-- START OF Reading text --
A Final Look at Plane Crashes

 

The following plane crashes were unknown to me a month ago, but several readers have alerted me to them, and I thought they would be of interest, especially to people in Powassan, Callander, and Restoule, where they took place.

A Peck of Trouble.

The Grunman Avenger Torpedo Bomber flown to Powassan by an American pilot by mistake in 1967. Nugget photo with insert from the Hilton family.

During the summer of our Centennial, 35 years ago in 1967, two Americans didn’t realize they were going to be something of an event here themselves. Cecil Peck wanted to make some money crop dusting in Ohio, and bought a war surplus WWII Grunman Avenger torpedo bomber to do the job. On August 18th, he and a friend took off from their base in Connecticut in their new plane with a new but malfunctioning compass to fly to Akron, Ohio. A few hours later he realized that, like Wrong Way Corrigan, he was lost and low on gas.

He circled a community, which he found out later was North Bay, and turned south following highway 11, looking for a place to land when his motor started to sputter over Powassan. He quickly decided to try to land in a farmer’s field. That field was on the farm of Jim Hilton, just east of highway 11 on the north end of Maple Hill Road, where it crosses the South River. Mrs. New, who was renting a house on the property, was picking beans in her garden when she saw the low flying plane coming at her over the tree tops and sputtering badly.

The plane clipped some tree tops, and Mrs. New said the noise from the big plane was deafening. The plane touched down, scattering several cows, and headed directly for her. The plane turned right at he last second, and found another fifty yards to try to stop. It didn’t have enough room, and as the plane approached the trees bordering the South River, Peck applied hard rudder and swung the plane around in the opposite direction and coasted to a bumpy stop.
-- END OF Reading text --
-- START OF Material provided --
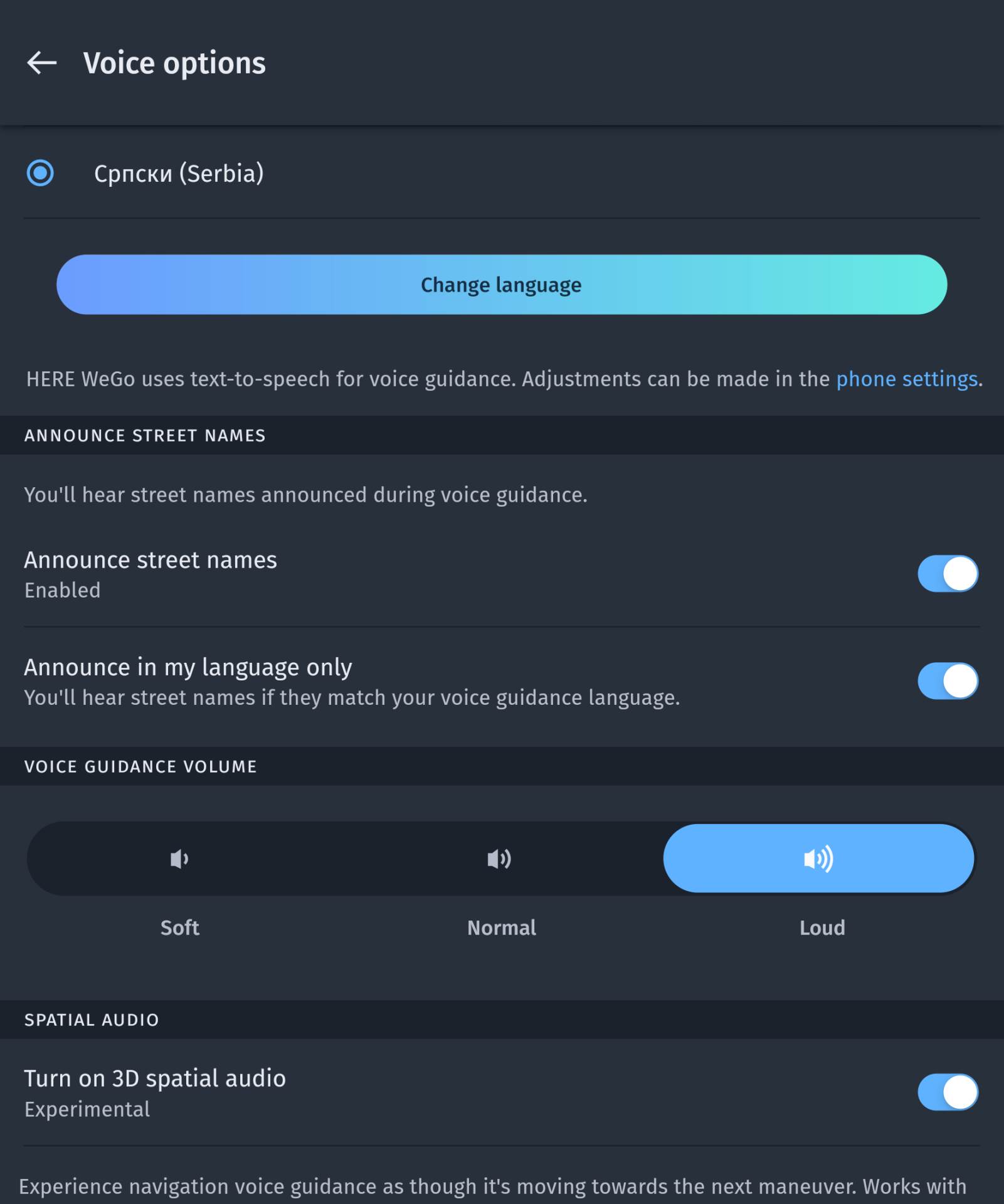Click the Voice Guidance Volume section header
The image size is (1004, 1204).
pyautogui.click(x=140, y=766)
-- END OF Material provided --
Decide whether each statement agrees with the plane crash text, answering yes or no and quoting the words of the text that settle it. 1. Cecil Peck bought the plane to do crop dusting in Ohio. 2. Peck and his friend took off from a base in Akron, Ohio. 3. Mrs. New owned the farm where the plane came down.

§ Exercise output:
1. Yes: "Cecil Peck wanted to make some money crop dusting in Ohio, and bought a war surplus WWII Grunman Avenger torpedo bomber to do the job."
2. No: "took off from their base in Connecticut in their new plane with a new but malfunctioning compass to fly to Akron, Ohio."
3. No: "Mrs. New, who was renting a house on the property"